§ Instructions for the task
Please convert the entries from the line containing "The height and" down through the line containing "Image resolution: width=1890" into a two-column CSV with the headers instruction and output. Give each entry its own row, with its text and its answer each in one quoted field and any line breaks replaced by spaces.

::: Recorded information :::

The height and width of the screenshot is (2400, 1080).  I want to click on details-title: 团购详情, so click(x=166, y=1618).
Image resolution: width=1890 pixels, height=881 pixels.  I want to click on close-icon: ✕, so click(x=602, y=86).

:::
::: Recorded information :::

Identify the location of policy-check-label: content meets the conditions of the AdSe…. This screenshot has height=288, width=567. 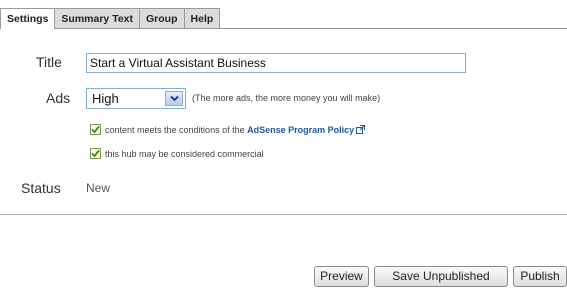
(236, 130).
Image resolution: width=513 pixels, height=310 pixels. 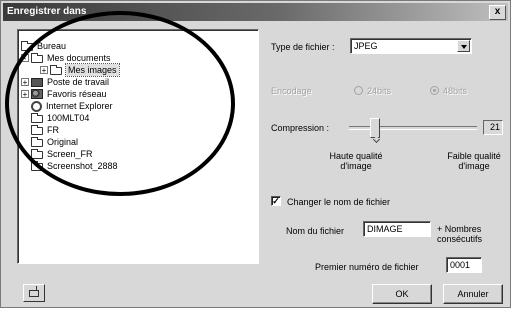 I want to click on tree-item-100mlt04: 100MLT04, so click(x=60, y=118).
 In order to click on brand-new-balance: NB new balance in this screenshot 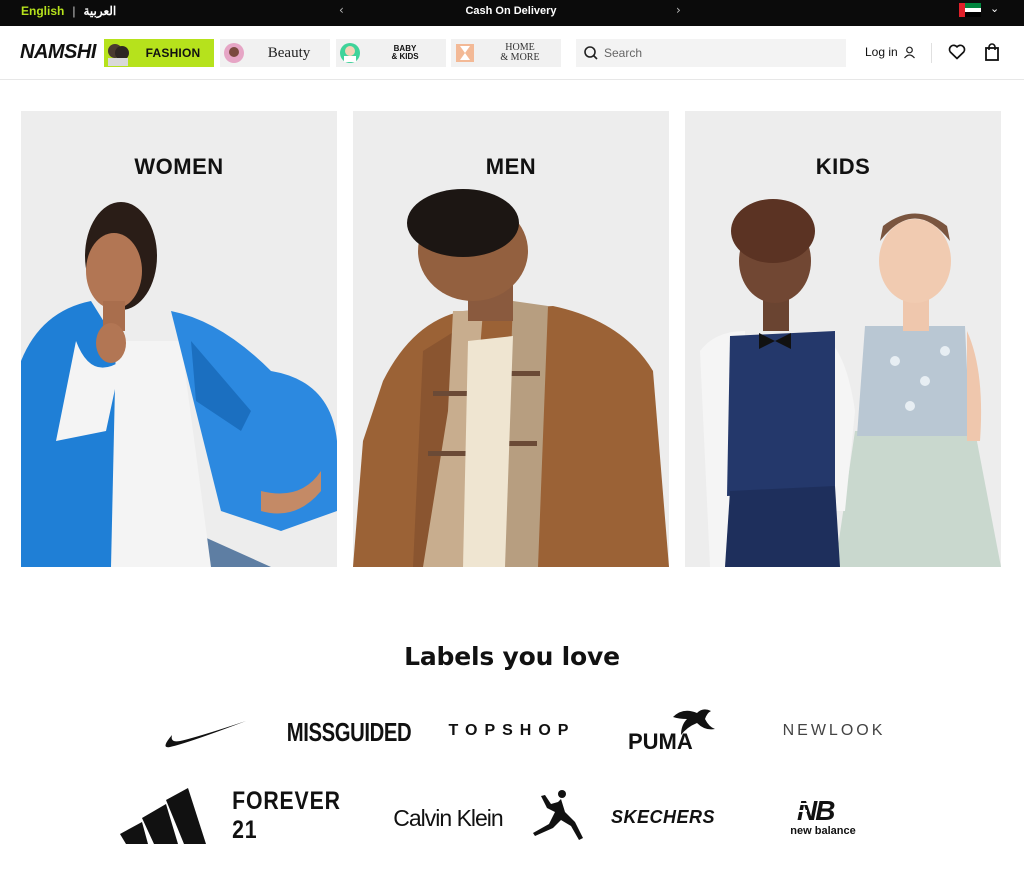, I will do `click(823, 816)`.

:::
::: Recorded information :::

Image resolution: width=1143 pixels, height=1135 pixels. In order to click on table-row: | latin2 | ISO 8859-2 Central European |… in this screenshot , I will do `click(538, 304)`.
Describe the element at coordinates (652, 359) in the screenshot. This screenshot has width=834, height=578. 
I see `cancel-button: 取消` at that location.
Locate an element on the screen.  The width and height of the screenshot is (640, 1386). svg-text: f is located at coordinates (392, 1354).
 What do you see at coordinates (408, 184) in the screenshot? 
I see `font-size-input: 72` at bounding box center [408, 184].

:::

§ Response
instruction,output
"The height and width of the screenshot is (2400, 1080).","I want to click on details-title: 团购详情, so click(x=166, y=1618)."
"Image resolution: width=1890 pixels, height=881 pixels.","I want to click on close-icon: ✕, so click(x=602, y=86)."